Bringing the horror anthology movie bang into the 21st century while referencing a format in which the horror movie thrived in the past, V/H/S is a first person, found footage entry that has as many cons as it does pros. Bringing together numerous genre directors and writers, including Ti West, Glenn McQuaid and Adam Wingard, the movie hits some nasty sweet spots but also falls foul of numerous genre cliches, both old and new. The linking story, Tape 56 (Wingard), sees a gang of petty criminals breaking into a rundown house to steal a prized, rare VHS tape for an unnamed third party. Through this connecting story five other tales, all bar one shot first-person, do their best to scare, excite and unsettle. Some work better than others, as is usually the case, with the final segment, 10/31/98 (Radio Silence) being the pick of the bunch. Where The Blair Witch Project and Cloverfield benefited from first person or direct to camera shots, V/H/S suffers in comparison. The lo-fi immediacy becomes irritatingly repetitive, as the directors all largely repeat its stylings, with excessively shaky action sequences, muffled audio, glimpsed horrors and fragmented snapshots being the predominant visual aesthetic on show.
Whether done as an ironic reference to the horror genre's trashier past entries or as a sign and symptom of the profundity of nudity that abounds in the internet age, there's a worrying predilection for the exposing of female flesh in V/H/S. Women are at the heart of the horror in the movie, either as victims or perpetrators, with not one strong, well balanced female character to be found in any of the six stories. The underlying theme of V/H/S in gender terms seems to be that women are sluts, monsters or helpless victims, academics could have a field day with it. It's a failing that none of the directors, including the talented West, escapes from, and an issue that has affected the genre as a whole from its earliest days.
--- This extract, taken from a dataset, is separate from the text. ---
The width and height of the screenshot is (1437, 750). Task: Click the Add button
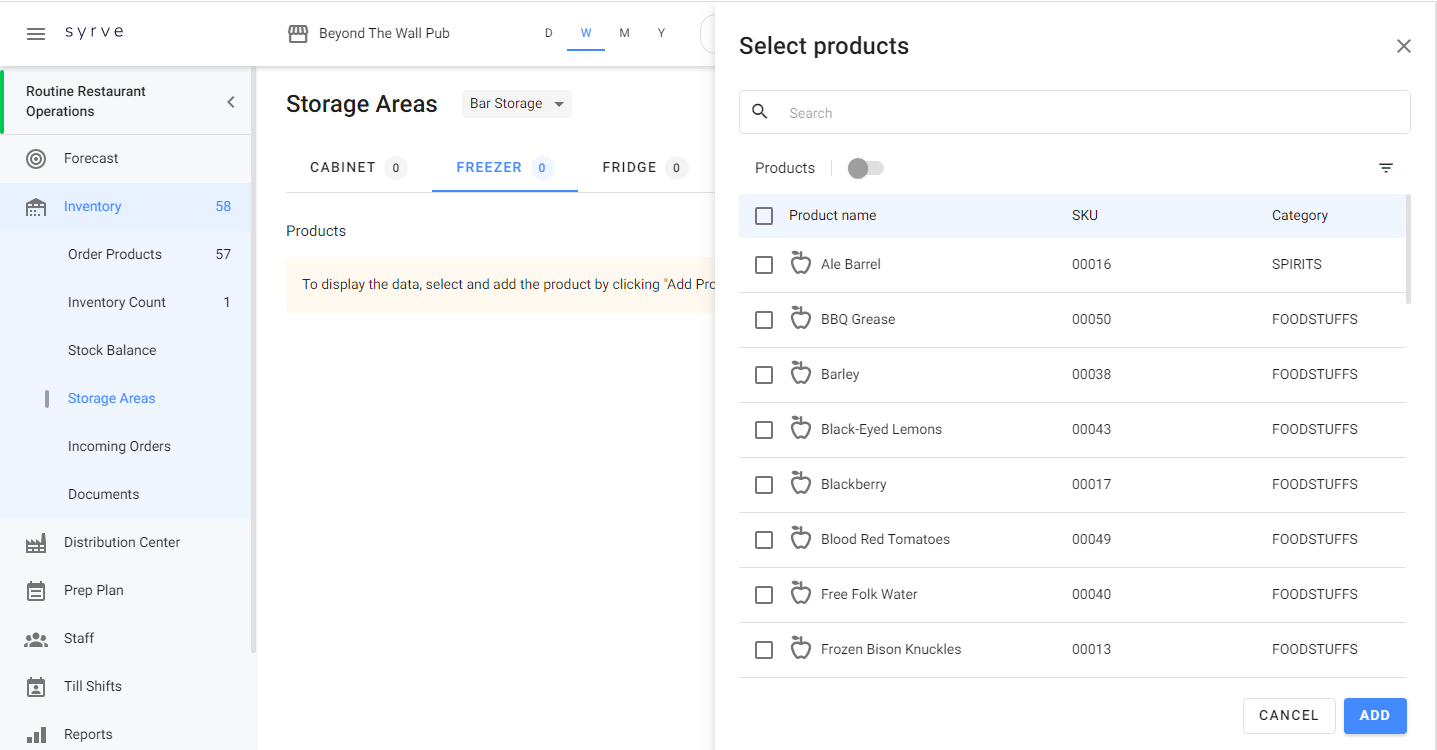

As for the scares, chills and bloody moments, V/H/S does have an oppressive, unsettling edge to it throughout, and delivers the goods in numerous instances. What it cries out for, though, is one slower, more insidious short to play off against the frantic tales that dominate. West's Second Honeymoon and Joe Swanberg's The Sick Thing That Happened to Emily When She Was Younger at least attempt something of a more studied air, though with only partial success in both cases. An intriguing if only sporadically on-the-money addition to one of horror's less satisfying sub-genres.